The group is also starting to share some academic programs. Despite stretching a geographic area of more than 300 miles, five colleges in the consortium -- University of Charleston, Bethany College, Davis & Elkins College, Emory & Henry College and West Virginia Wesleyan College -- are launching a shared remedial math program next year. In the program, funded through the Teagle Foundation, a faculty member hired jointly by the consortium will teach a course through distance education technology to students on the five campuses. At each campus, local facilitators will help students learn the material.

“If there is some way we can save institutional dollars while delivering the same educational experience, that could be both better for the school and better for the students,” Welch said.

Michael P. Mihalyo, chancellor of Davis & Elkins, said the consortium chose to start with a remedial math program because the institutions faced a growing number of students requiring remediation.

The University of Charleston is also putting together another shared course with West Virginia Wesleyan, wherein a faculty member at West Virginia Wesleyan will teach American history courses to students on both campuses. That professor will also occasionally travel back and forth between the two campuses.

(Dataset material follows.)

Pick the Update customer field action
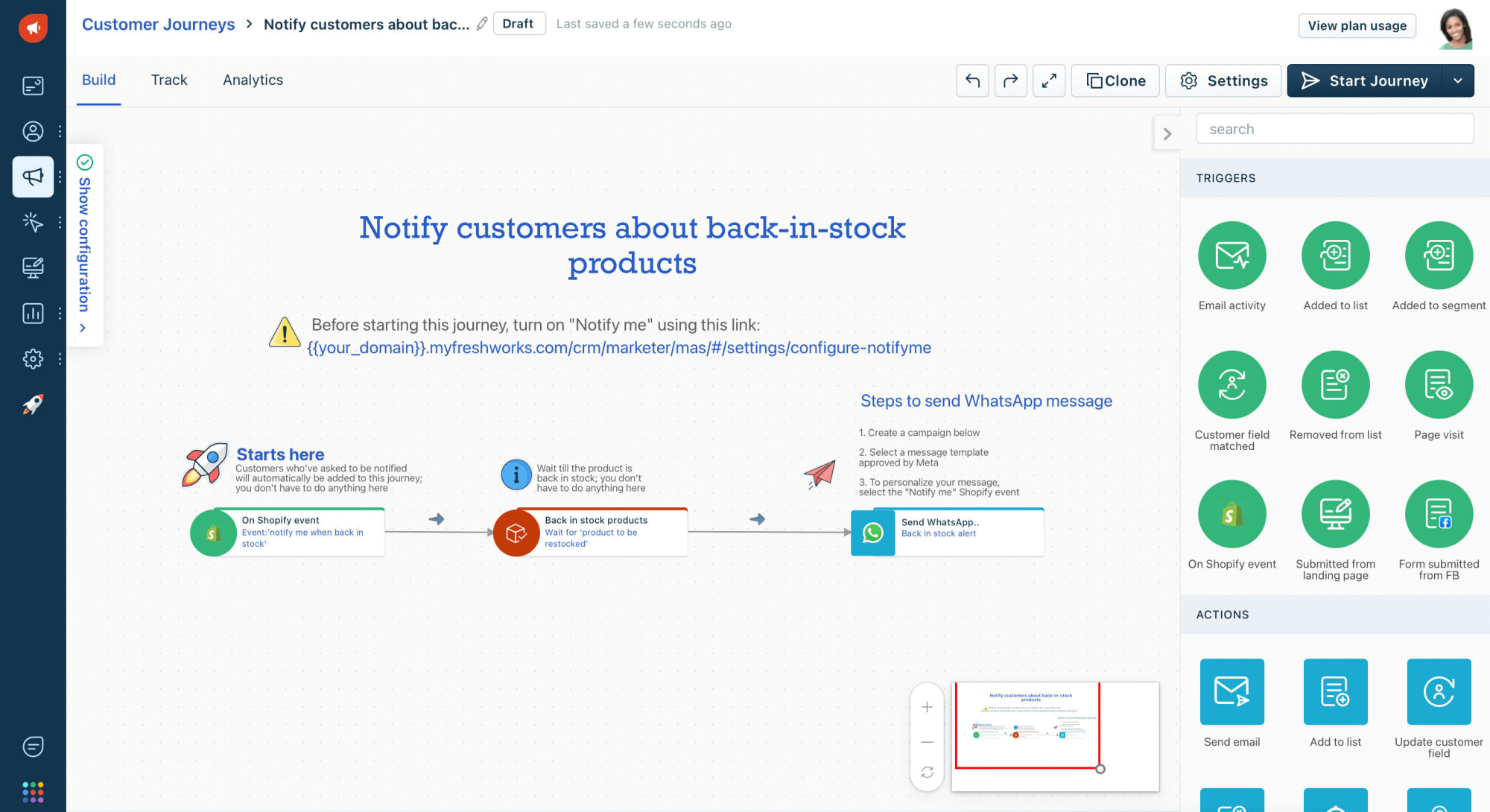(x=1438, y=691)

Charleston and its partners are hardly the first group of institutions to collaborate in this way. Small colleges across the country have formed several partnerships to share faculty in certain fields. Languages have proven particularly popular. This week a group of five liberal arts colleges in Texas announced that they would be teaching languages across the institutions using video conferencing software. The Wisconsin Association of Independent Colleges and Universities, many of which are regional in orientation and don’t show up high on the U.S. News rankings, also has some resource sharing programs in place.

Welch said the college is working to balance the financial challenges it faces with trying to maintain the identity of a college known for face-to-face interaction. “The challenge for residential liberal arts colleges is that, understandably, there is a great commitment to face-to-face interactions,” he said. “At the same time, can we take advantage of efficiencies of technology and distance learning?

“We can experiment with blended learning without endangering the fact that students need residential experience and talented mentors in learning.”

But the proliferation of such groups likely provides good fodder for places that are looking to integrate in deeper ways.

Bonifer said the country’s top liberal arts institutions aren’t likely to get knocked out of their positions any time soon. The larger threat, he said, is that the world will continue to change around them. “These schools that are good schools are still going to be good schools,” he said. “But they’re not going to be the only good schools.”